Bereft of property or finances worth mentioning, a new type of Albanian is emerging. It is claimed there are now about 23 000 of them. Collectively, having recently secured government recognition, they are known as the Evangelical Alliance. Paradoxically during the process for legal recognition, government sources reportedly advised them that those most opposed to their being granted official recognition by government were not the Muslims, but the Roman Catholic and Orthodox hierarchies. This story is depressingly common in former Communist countries.

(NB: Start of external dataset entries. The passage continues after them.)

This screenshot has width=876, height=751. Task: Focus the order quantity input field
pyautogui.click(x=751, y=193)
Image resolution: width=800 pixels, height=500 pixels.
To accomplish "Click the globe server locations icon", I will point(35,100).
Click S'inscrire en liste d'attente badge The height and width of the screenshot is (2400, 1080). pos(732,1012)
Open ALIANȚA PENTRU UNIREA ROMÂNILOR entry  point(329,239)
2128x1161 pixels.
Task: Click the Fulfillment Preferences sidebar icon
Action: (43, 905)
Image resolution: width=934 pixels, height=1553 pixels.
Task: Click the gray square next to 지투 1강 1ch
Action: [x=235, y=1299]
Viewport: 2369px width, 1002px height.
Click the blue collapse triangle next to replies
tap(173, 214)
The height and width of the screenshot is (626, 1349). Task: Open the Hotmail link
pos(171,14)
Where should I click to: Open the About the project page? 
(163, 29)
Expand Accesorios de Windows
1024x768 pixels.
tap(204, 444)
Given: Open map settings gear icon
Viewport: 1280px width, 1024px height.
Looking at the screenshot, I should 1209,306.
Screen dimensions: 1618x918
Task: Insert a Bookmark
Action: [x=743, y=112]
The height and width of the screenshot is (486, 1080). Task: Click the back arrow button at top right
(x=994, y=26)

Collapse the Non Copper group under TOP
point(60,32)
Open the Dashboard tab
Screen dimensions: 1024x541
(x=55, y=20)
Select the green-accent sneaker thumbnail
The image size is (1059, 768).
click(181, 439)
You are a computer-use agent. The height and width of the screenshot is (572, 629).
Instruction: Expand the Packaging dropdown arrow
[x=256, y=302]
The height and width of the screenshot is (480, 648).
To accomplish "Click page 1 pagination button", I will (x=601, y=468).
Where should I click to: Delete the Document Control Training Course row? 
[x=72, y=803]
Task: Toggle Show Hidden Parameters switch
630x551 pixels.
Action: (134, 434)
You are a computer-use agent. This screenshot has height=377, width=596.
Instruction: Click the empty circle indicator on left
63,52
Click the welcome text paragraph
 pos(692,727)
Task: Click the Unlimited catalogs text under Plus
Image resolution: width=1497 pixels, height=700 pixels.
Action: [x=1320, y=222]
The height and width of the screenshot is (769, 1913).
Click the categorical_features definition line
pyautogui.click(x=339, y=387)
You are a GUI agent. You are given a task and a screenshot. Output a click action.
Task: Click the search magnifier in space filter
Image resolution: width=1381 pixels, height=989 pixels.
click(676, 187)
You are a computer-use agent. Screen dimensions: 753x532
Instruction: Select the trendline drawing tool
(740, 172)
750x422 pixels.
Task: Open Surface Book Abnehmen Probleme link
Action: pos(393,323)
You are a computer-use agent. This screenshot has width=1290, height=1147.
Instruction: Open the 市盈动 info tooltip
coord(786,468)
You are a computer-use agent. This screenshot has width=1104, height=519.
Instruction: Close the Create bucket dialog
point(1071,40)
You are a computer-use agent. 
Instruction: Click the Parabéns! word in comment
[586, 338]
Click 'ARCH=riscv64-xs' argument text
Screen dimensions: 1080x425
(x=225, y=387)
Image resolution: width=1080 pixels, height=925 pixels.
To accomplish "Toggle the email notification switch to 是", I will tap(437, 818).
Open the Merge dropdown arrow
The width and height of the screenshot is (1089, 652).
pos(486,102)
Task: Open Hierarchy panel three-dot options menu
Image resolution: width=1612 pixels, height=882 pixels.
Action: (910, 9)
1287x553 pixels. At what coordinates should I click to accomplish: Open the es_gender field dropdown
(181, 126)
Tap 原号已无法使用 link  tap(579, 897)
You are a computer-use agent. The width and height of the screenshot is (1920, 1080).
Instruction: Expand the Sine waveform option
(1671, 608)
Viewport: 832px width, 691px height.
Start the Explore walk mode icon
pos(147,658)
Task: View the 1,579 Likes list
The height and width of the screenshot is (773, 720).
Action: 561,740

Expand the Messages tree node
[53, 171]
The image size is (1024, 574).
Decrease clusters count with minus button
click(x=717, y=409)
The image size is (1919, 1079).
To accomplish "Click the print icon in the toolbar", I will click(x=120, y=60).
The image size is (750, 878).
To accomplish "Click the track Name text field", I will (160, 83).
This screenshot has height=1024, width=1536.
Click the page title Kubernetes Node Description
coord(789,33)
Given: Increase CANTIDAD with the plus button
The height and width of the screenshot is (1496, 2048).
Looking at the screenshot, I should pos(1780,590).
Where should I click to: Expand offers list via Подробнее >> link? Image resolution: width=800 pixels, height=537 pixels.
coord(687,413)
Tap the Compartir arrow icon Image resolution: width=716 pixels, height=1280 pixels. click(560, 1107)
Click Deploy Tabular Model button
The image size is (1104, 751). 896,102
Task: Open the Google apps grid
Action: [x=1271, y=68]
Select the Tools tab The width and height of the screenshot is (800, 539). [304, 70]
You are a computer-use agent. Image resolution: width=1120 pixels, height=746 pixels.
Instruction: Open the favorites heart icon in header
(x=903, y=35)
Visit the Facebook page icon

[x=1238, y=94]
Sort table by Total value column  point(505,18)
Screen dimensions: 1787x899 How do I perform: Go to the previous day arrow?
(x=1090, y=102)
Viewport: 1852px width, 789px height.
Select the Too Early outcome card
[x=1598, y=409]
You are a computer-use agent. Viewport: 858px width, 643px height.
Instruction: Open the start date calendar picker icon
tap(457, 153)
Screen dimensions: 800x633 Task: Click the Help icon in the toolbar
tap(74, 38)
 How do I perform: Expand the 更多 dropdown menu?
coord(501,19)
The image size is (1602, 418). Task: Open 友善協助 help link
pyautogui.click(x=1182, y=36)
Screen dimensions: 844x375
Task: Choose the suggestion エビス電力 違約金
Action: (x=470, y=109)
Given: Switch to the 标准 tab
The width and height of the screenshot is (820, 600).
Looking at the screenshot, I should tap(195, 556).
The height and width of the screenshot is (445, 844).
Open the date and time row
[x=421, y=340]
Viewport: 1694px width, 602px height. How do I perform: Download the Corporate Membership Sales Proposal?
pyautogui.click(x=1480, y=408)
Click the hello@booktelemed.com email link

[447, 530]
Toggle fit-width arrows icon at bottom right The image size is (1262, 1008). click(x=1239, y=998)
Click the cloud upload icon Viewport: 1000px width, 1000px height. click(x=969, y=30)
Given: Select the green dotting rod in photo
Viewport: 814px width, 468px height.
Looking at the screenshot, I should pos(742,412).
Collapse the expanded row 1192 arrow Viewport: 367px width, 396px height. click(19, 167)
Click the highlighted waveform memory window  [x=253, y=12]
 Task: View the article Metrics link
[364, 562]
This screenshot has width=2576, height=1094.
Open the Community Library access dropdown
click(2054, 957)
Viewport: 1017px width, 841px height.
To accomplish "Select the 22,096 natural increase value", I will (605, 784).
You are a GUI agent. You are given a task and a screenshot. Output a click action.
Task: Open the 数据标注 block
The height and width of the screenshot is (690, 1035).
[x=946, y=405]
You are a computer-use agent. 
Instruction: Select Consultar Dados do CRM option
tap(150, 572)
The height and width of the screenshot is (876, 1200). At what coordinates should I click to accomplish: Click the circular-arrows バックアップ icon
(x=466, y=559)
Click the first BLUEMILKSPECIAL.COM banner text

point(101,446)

In these small evangelical congregations composed of people from former majority faiths, of which Communism was just one, one hears the most dramatic testimonies of people who were searching for years for Truth and freedom. They speak of being lost in fathomless darkness. Finally they stumbled across people whose lives seemed totally different. These people had discovered –Jesus.
The rain continues its ceaseless beating against the window. Perhaps after all it will dislodge some of the snow on the nearby mountains. It may even dilute some of the remains of the pestilential scourge of recent dictatorships. But nothing is going to stop the renewal of ancient Albania, especially through this new generation of “born again” true believers.
Through the Old Testament prophet Isaiah, God declared that he “brings princes to naught and reduces the rulers of this world to nothing” (Isaiah 40:23). Seven centuries later Jesus said, “I will build my church and the gates of Hades will not overcome it” (Matthew 16:18). Albania is living testimony to both these truths.